• Science-fiction soviétique

    Science-fiction soviétique

    En toute honnêteté, je crois ne l'avoir lu (alors que c'est Claire qui a motivé son achat) que pour une certaine curiosité politique et peut-être aussi pour la blague puisque je savais que la meilleure nouvelle de science-fiction communiste, le manifeste du parti communiste n'était pas dans le recueil. Mais on me dira que c'est peut-être dans une anthologie de la littérature utopique...

    Pas grand chose à se mettre sous la dent dans cette anthologie. Des individus sont confrontés à des nouvelles technologies, des espoirs et craintes qui y sont liées. On y trouve des prénoms russes qui donnent une ambiance russe mais rien de soviétique Comme le dit la quatrième de couverture, "chez eux l'optimisme est le corollaire de l'inquiétude." Mais je n'y ai rien vu de spécifiquement soviétique.

### Objectif:
Dans le texte sur la science-fiction soviétique, reprends le passage qui commence par les mots « Pas grand chose » et s'arrête après « de spécifiquement soviétique. », en substituant « enthousiasme » à « optimisme ».

### Matériel fourni:
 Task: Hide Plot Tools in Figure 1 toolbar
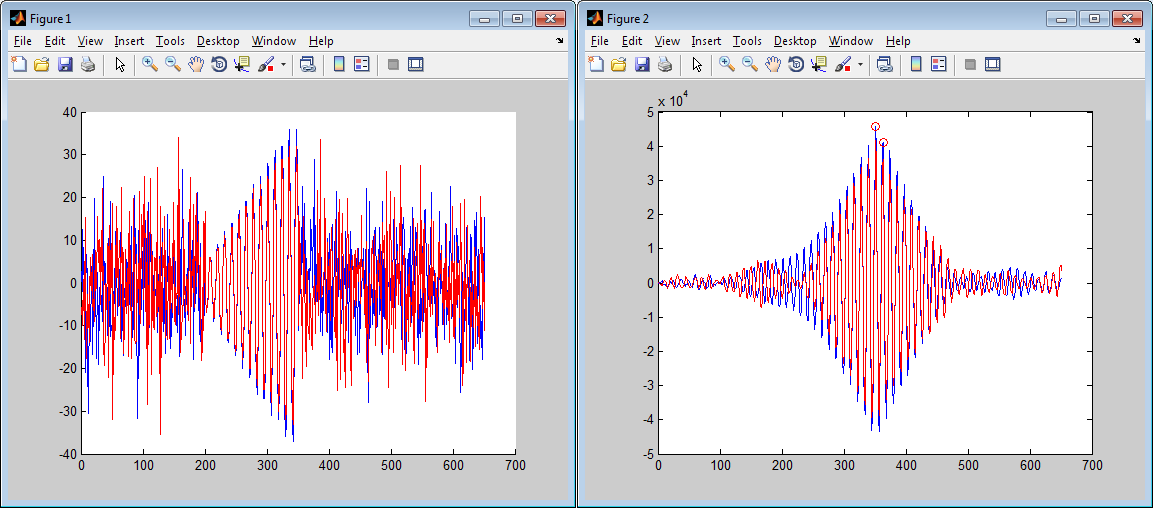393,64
==
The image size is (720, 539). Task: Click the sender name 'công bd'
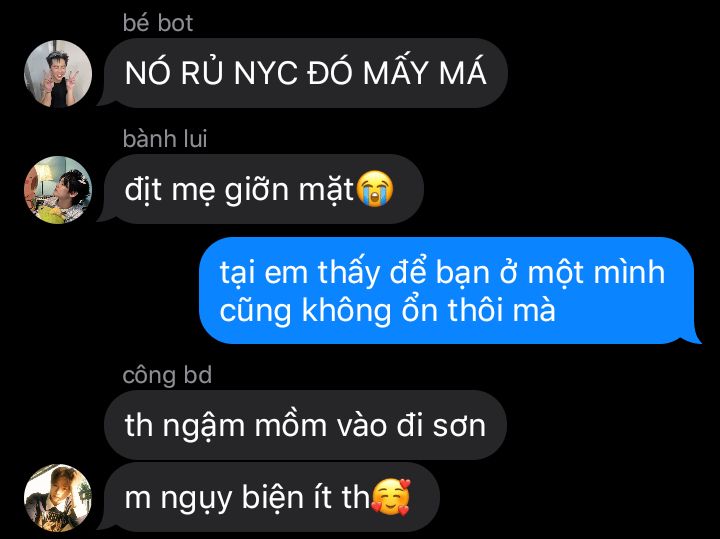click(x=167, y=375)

### Solution:
Pas grand chose à se mettre sous la dent dans cette anthologie. Des individus sont confrontés à des nouvelles technologies, des espoirs et craintes qui y sont liées. On y trouve des prénoms russes qui donnent une ambiance russe mais rien de soviétique Comme le dit la quatrième de couverture, "chez eux l'enthousiasme est le corollaire de l'inquiétude." Mais je n'y ai rien vu de spécifiquement soviétique.